その日の夕食時のことだった。
 この家にいる以上、夕食は全員顔を合わせて、というのがいつのまにか決まりのようになっていた。
 現在屋敷に残っているのは沙織と氷河と瞬の三人。
「それでどう?決心は付いた?」
 瞬に向かいそう唐突に切り出した沙織に、氷河が怪訝そうな顔を向けた。
「決心?」
「…うん、まだ…」
 瞬が曖昧に答えた。
 氷河が瞬と沙織を交互に見て言葉をかさねる。
「決心て何の」
「うん、なんていうか…」
 瞬は何故か言い淀んでしまい、かわりに沙織が答えた。
「瞬にね、聖域に守人として行って欲しいと相談していたのよ。見張りのようなものなのだけれど」
「聖域に?」
 氷河の声に、正方向に向いたものでないベクトルのものが微妙に混入した。
「おまえ、ここを出るの?」
 氷河が単刀直入に聞く。
「だからまだ…」
 はっきりと答えることができない。
 瞬にはわかっていたのだ。
 なぜ彼が故郷にも帰らずここにいるのかを。
 故に自分が先にここを出ていくことが裏切りのように思えてもいたし、自分がここを出るならば氷河は北の大地へかえってしまうであろうことも知っていた。
 自分がいるから、彼はここにとどまっているということを。
 いつの間にか、何も言われずとも、確かな実感を持って知ってしまっていた瞬だった。
「わからない」
 短く瞬はそう答えた。
「わからないっておまえ、自分のことだろう」
「でもわからないんだってば」
 わからないのはここを出ていくのかそうでないのか、だけではなく。
 いろんな物事の正体が最近よくわからない。
 どうしてここを離れたくないのか、ということに始まって。
 どうして彼と一緒にいたいと思うのか。
 彼と一緒にいる自分を幸せだと感じるのか。
 一体自分は何なのか、そして彼は何なのか。
 彼に対して抱くこの気持ちをなんと呼ぶものか。
 わからないことばかり。
「はっきりしろよ、おまえがここを出るなら俺は帰るからな」
 少し怒ったような声で氷河が言う。
 沙織はなにやら悟ったような顔つきでひとり食事を続行していた。
「何で帰るの」
 氷河の声が荒いだせいか、瞬の言葉にも棘が混じり始める。
「別に帰りたいから帰るんだ」
「ふぅん」
「おまえも好きにするんだから俺だって当然好きにするさ」
 そうして続いた棘と氷の応酬。の、後。
「じゃあ帰ればいいじゃない」
 不意にそんな言葉を吐いた瞬が、自分の言葉に驚いたように動きを止めて氷河を見た。
「……瞬?」
 瞬は無言でただ瞬きを繰り返す。
 空白の時間が、流れ。
 そして長く感じられた沈黙の時間のあと。
 瞬の口からこぼれた言葉は、意外なものだった。
「…帰ったら嫌だ」
 意地っ張りな瞬が言うとも思えないひとことに、氷河はもちろん、我関せずでひとり食事を続けていた沙織までもが目を見張った。

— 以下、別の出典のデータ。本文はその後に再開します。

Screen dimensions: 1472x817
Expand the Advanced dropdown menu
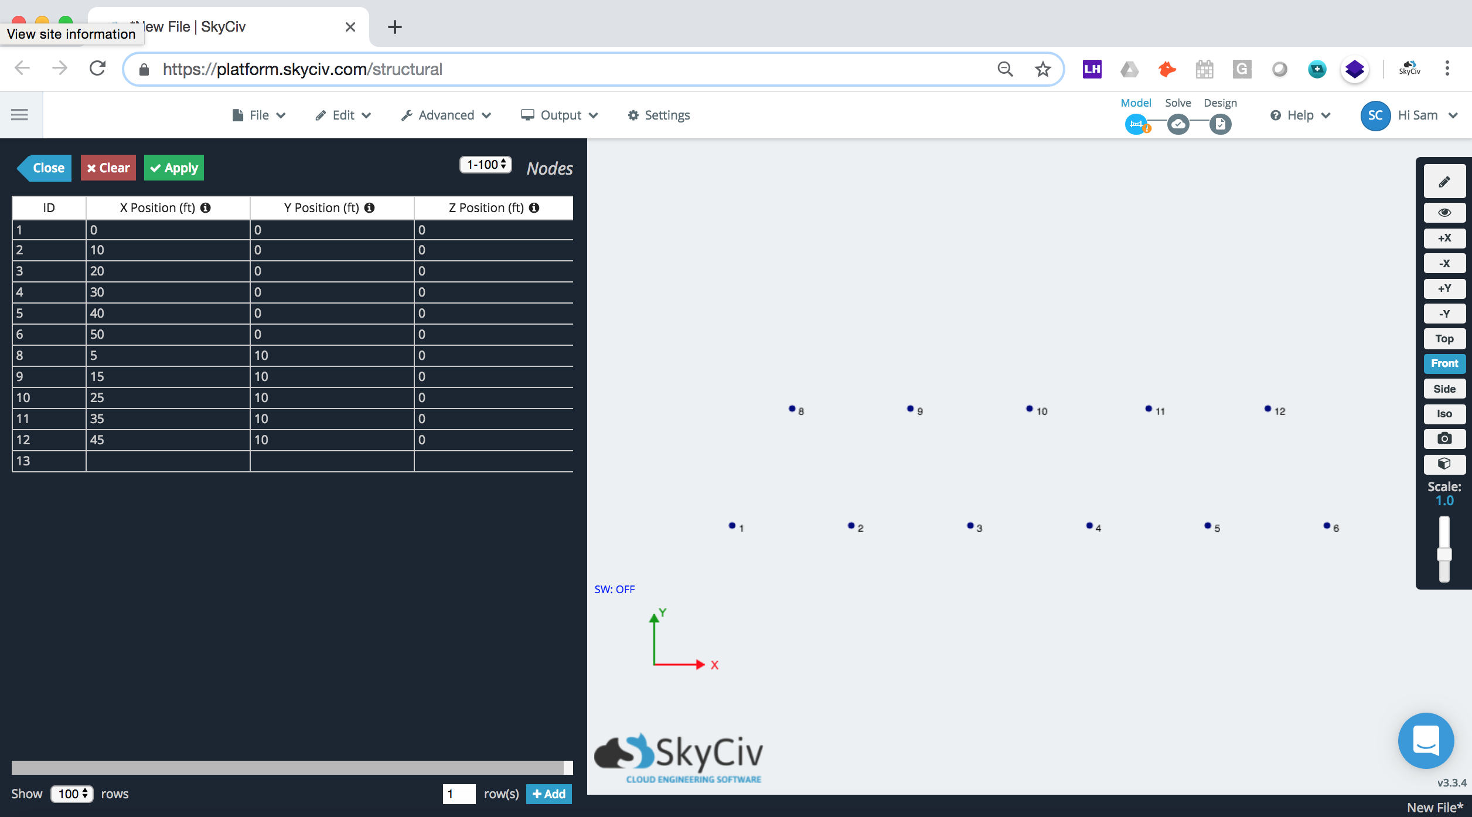click(447, 115)
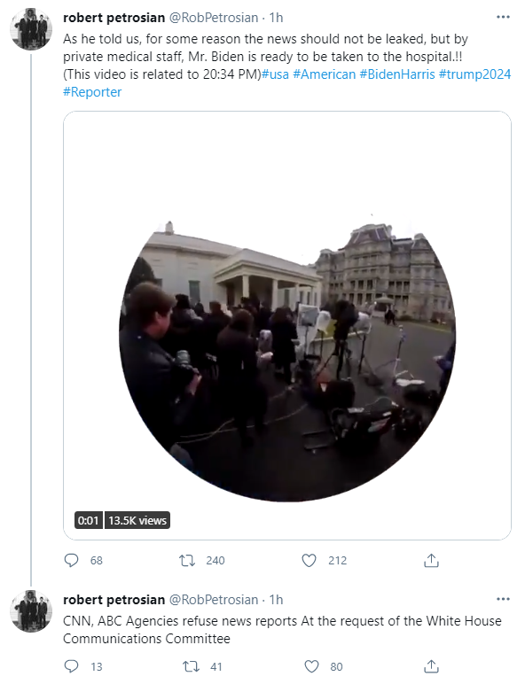Image resolution: width=525 pixels, height=684 pixels.
Task: Open the #usa hashtag link
Action: pos(275,74)
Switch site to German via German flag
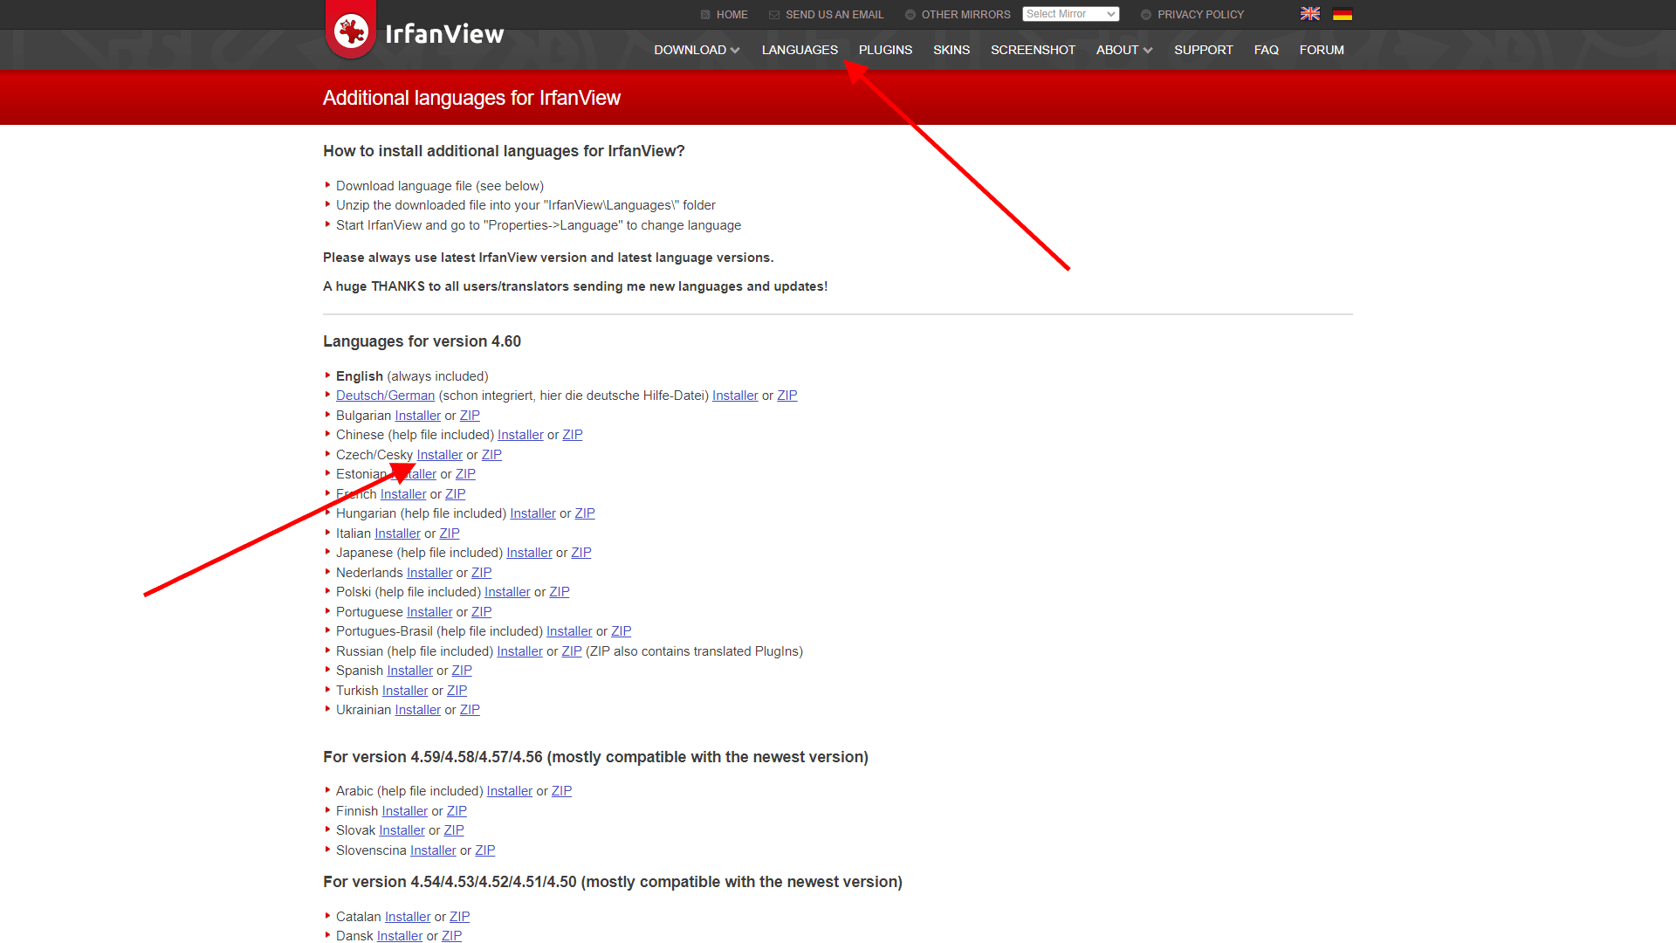Image resolution: width=1676 pixels, height=943 pixels. click(1343, 14)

「やっぱり嫌だ…ひとりで聖域に行くのも、氷河が帰っちゃって会えなくなるのも嫌だ」
「瞬」
 彼がいなくなる、それは瞬にとって恐怖感に結びつくものだった。
 何故そんなふうに思ってしまうのかはわからない。
 けれど。
 帰ってしまえばいい、その言葉を自分で発したときにわかってしまった。
 彼が、失いえぬものだということが。
 わかってしまったのだった。
「わからないことだらけで。だけど君がいなければ嫌だとか、会えなければ淋しいとか、そのくらいのことはわかってるよ…」
 いきなり素直になった瞬に、二人は驚きを隠せないままつづられるその言葉をただ聞いていた。
「何がなんだか全然わからないままで、それでも目の前に、君がいない毎日がくるのが嫌だ」

 帰ればいいじゃない、なんて。
 よくこの口からそんな言葉が出たものだ。
 離したくなかったんだ。
 ただそれだけで。

「一緒に行きたい」
 瞬が氷河をまっすぐに見て言う。
 そう、素直になってみれば一番大切なことが言える。
 きっとそういうことが必要なときがこの世界にはあって、それを逃したときに、ものを失ってしまうのかも知れないと瞬は思った。
「氷河と一緒に行きたい。そうじゃないなら行けない」
 きっぱり言い切った瞬に、沙織が苦笑と共にため息をついた。